**TASKS TO COMPLETE**
1 - In the Iraq war comments, what does the writer say the National Security Strategy of 2002 effectively is?
2 - Reproduce word for word the stretch of the Iraq war comments from "Moreover, like many" through "easiest to win.".

**TEXT PASSAGE**

::::

The same idiots don't understand Europe, that "freedom fries" are really Belgium, and "freedom toast" named after the American John French :)

Americans are amazingly myoptic as a general rule. If they can't understand the European countries of their forefathers, there's no hope that they'll understand the Middle East.

Especially when they grow up in Texas...

Cain, you, like all the rest of the apologists for this massive crime fall into the same tried-and-trusted trap: the Iraqis 'need us' to provide security. Therefore, we gotta stay. Strange, I am sure the Russians said the same thing while they were in Afghanistan. The Russian propaganda-ridden state media was rife with articles saying how the Russian troops had to stay to keep the peace. That they were 'liberators'. What's the difference? Because we are the 'good guys'? Based on what? Certainly not historical precedents. Oh, but then again you don't knwo any of them. So they can be dismissed.

The US forces as peacekeeping troops? Are you serious? Apparently you are. Apparently you believe that the invaders thought they'd be welcomed with open arms in Iraq (in spite of their wretched history with respect to Iraq, which is well known by the people in the country) and that when things got tough they'd stay out of some altrusitic and magnanimous gesture. This is a government (the Bush regime) that cocnsists of many of the same recycled people from the Reagan and Bush I administrations that cozied ip to Saddam Hussein, extended him loan guarantees and full diplomatic cover for his crimes (until he committed the cardinal sin and invaded Kuwait, thereby losing credibility as a 'reliable' tyrant). Now we are told that these same politicians suddenly care about the Iraqi people, for whom their own forces have killed tens of thousands. Gimme a break.

Most imporantly you totally ignore the wishes of the Iraqi people. They want the US forces out. To go. Leave. Go home. ASAP. Can they make their opinions any clearer?!?! And why is this irrelevant? They don't want to be occupied for heaven's sake! They know why the US and UK are there, even if you want to believe in tooth fairies and the like.

Moreover, like many defending the US position you are unable to counter a thing Chomsky said in the interview. Thus, you are reduced to calling it 'drivel'. Please enlighten me as to the inaccuracies?

By Jeff Harvey (not verified) on 30 Jan 2008 #permalink

Is George W. Bush going to open a new front with Iran? He continues to posture regarding them. Iraq was supposed to prove American hegemony, of the Axis of Evil it was obviously the easiest to win.

P, your guess is as good as mine. The current administration appears to have no limits when it comes to crazy and illegal military adventurism. The National Security Strategy of 2002 - effectively a preventive war doctrine underlying a brazenly political and economic agenda - means this lot could do the unthinkable and attack Iran. If they do, then who knows what kind of madness this will unleash in the Middle East.

You are correct with respect to Iraq. The US knew that it was ostensibly defenseless but that it would be easy to manipulate intelligence to paint it as a threat to our very existence. Moreover, given its location and economic importance, an invasion was seen as being worth the trouble. Iran is a whole different ballgame, and as nutty as the Bush gang are, I am not too sure that they would risk creating a massive quagmire in the Middle East by attacking the country. But then again I wouldn't put anything by them.

::::

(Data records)
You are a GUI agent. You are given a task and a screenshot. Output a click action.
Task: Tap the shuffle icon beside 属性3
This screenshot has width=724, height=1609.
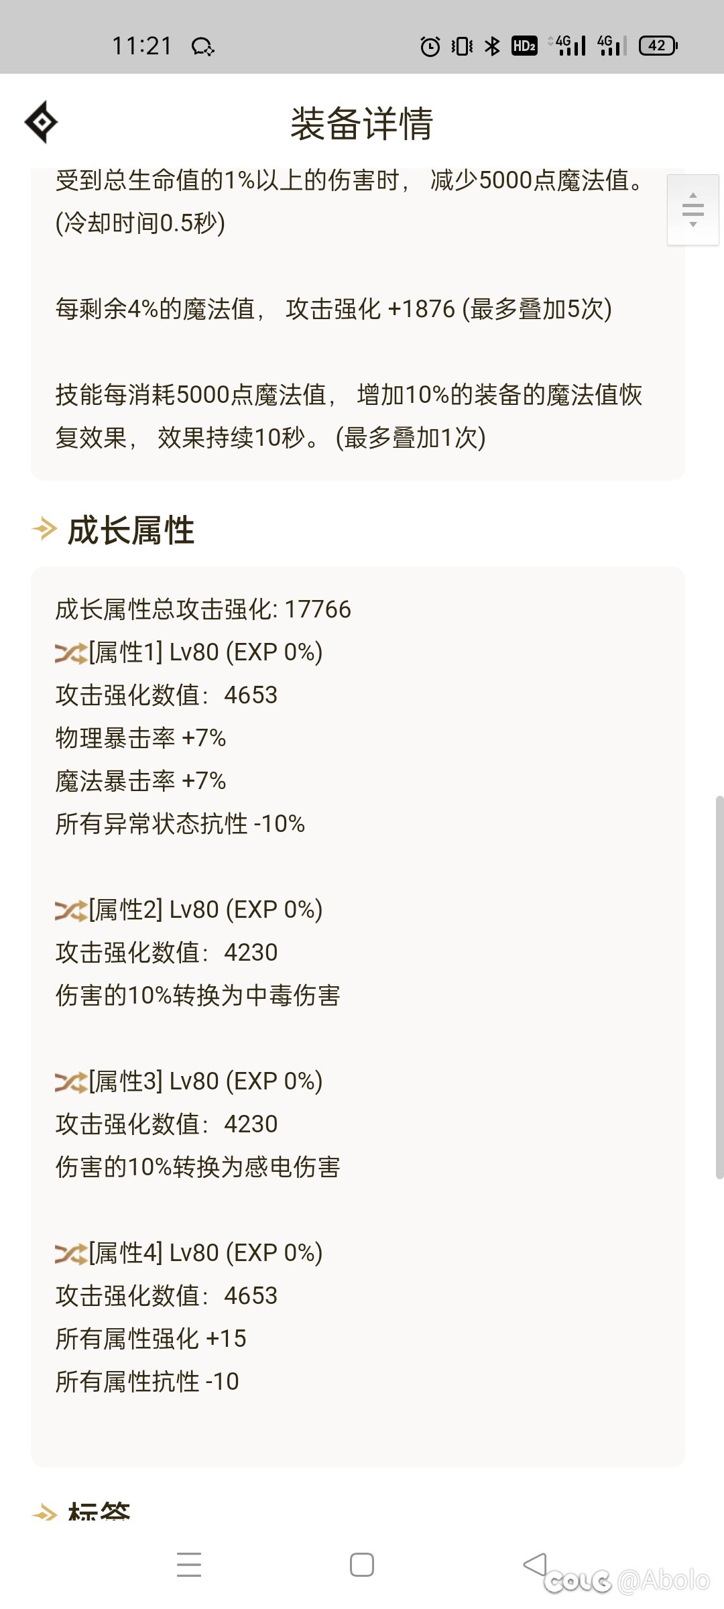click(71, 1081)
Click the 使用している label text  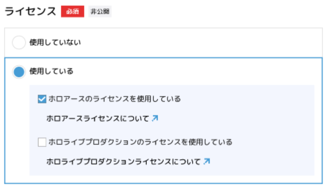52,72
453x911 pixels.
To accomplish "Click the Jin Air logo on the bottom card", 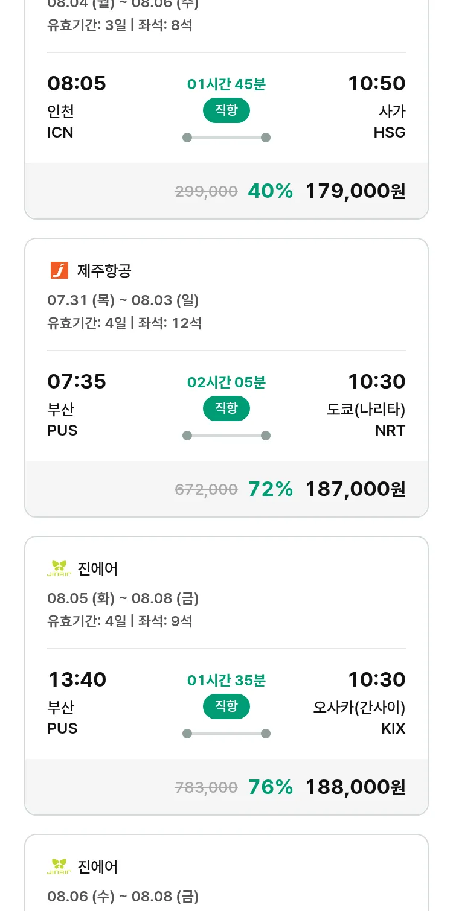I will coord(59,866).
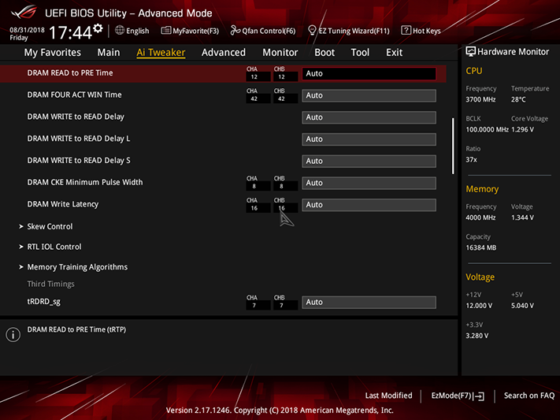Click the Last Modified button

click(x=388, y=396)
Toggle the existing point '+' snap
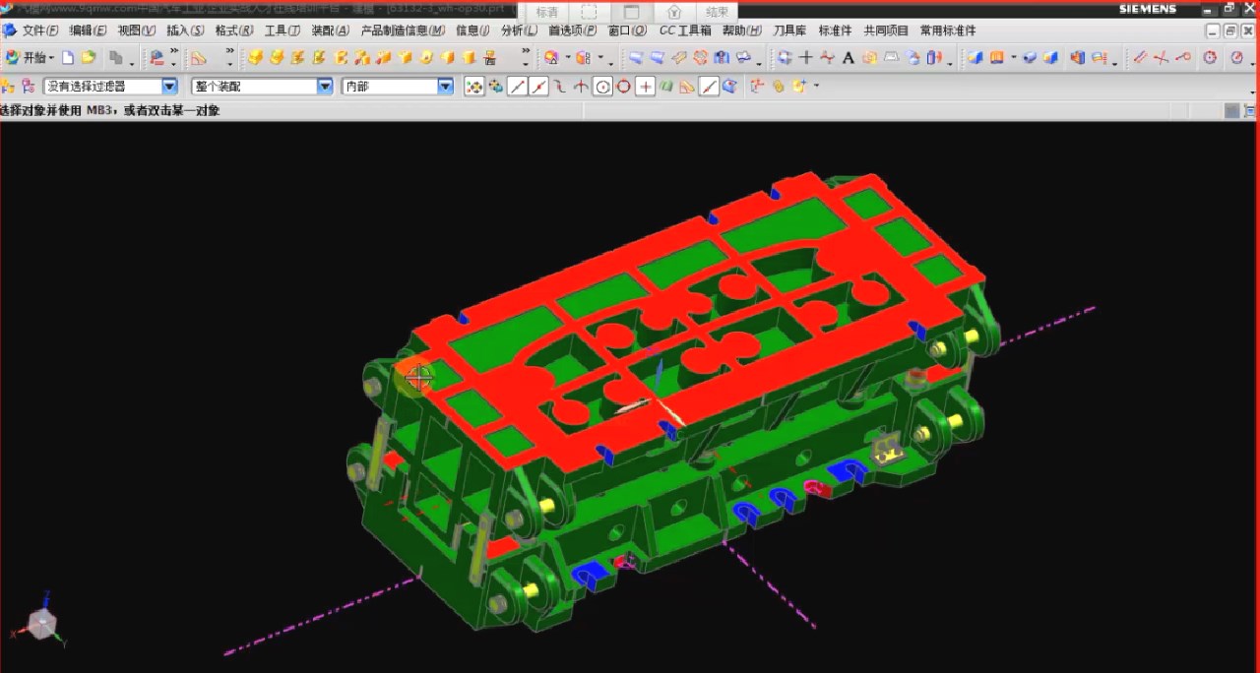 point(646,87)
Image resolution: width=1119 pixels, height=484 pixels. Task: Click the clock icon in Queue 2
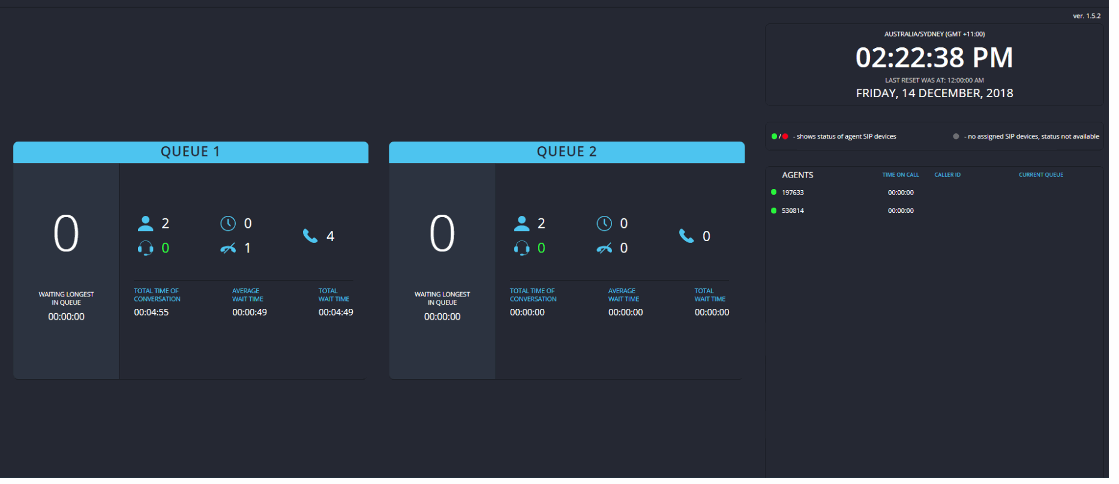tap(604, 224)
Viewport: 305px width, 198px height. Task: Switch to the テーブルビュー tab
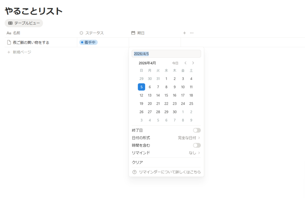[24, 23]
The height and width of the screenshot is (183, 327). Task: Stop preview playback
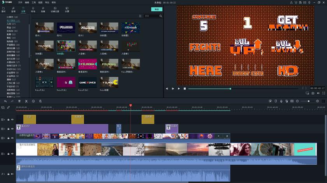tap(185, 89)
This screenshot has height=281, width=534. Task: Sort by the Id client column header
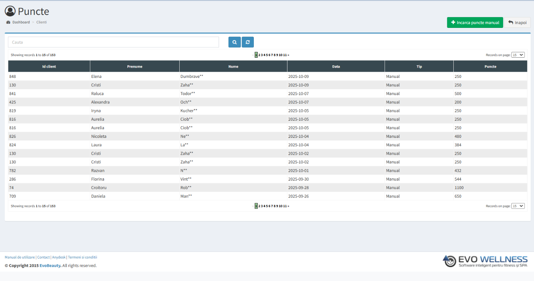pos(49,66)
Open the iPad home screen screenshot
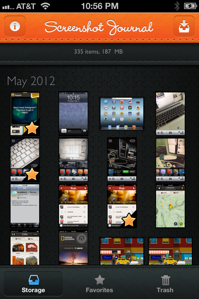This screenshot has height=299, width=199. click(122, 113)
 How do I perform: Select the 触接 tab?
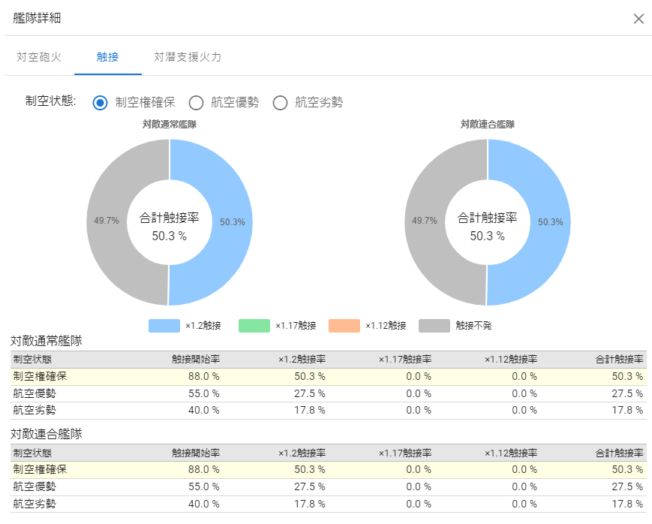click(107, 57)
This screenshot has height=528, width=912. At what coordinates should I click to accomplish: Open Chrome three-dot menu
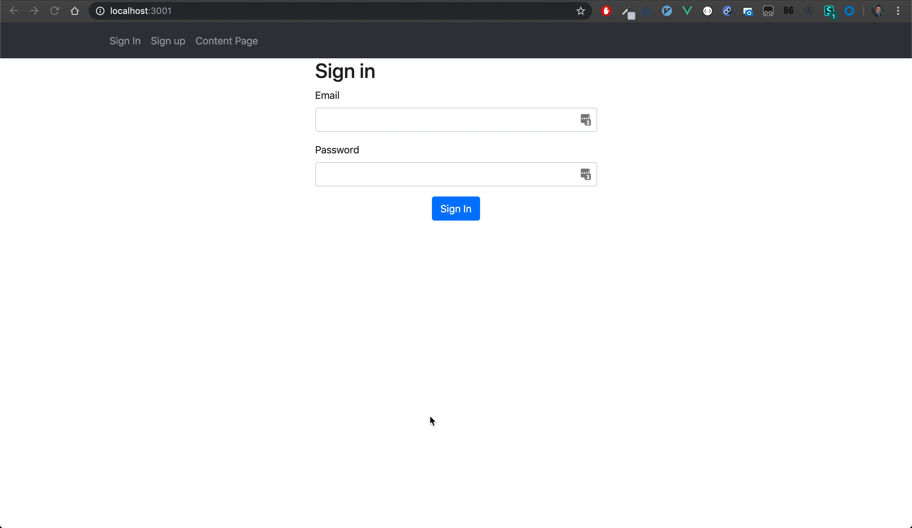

::::

**ANSWERS TO THE TASKS**
1 - A preventive war doctrine underlying a brazenly political and economic agenda.

2 -
Moreover, like many defending the US position you are unable to counter a thing Chomsky said in the interview. Thus, you are reduced to calling it 'drivel'. Please enlighten me as to the inaccuracies?

By Jeff Harvey (not verified) on 30 Jan 2008 #permalink

Is George W. Bush going to open a new front with Iran? He continues to posture regarding them. Iraq was supposed to prove American hegemony, of the Axis of Evil it was obviously the easiest to win.